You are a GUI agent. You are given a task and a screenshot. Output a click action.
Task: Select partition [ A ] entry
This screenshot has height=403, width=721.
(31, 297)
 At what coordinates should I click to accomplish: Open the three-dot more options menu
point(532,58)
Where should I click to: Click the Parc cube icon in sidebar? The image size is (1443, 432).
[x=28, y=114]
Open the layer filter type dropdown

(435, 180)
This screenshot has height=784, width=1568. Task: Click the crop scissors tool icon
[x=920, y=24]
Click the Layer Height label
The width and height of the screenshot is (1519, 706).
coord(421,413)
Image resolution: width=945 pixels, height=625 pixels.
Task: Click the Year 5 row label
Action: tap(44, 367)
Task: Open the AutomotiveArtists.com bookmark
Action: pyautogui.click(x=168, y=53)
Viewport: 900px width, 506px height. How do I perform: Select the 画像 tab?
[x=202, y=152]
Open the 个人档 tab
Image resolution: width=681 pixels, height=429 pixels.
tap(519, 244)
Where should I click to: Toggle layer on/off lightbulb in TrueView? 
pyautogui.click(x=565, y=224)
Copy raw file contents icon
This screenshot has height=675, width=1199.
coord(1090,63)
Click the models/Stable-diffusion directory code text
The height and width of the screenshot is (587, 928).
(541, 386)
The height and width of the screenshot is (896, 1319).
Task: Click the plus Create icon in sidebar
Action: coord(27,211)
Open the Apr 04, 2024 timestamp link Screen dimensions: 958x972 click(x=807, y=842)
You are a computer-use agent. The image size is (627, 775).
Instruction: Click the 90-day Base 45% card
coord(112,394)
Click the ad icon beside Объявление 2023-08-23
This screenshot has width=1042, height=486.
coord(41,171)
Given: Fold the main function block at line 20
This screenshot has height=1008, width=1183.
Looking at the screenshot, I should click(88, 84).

--------------------------------------------------

WORK REQUEST: The required output is the exact run of lines from the one with "Instruction: Click the 90-day Base 45% card" through the final line of the entries.

WRITTEN RESPONSE:
Instruction: Click the 90-day Base 45% card
coord(112,394)
Click the ad icon beside Объявление 2023-08-23
This screenshot has width=1042, height=486.
coord(41,171)
Given: Fold the main function block at line 20
This screenshot has height=1008, width=1183.
Looking at the screenshot, I should click(88, 84).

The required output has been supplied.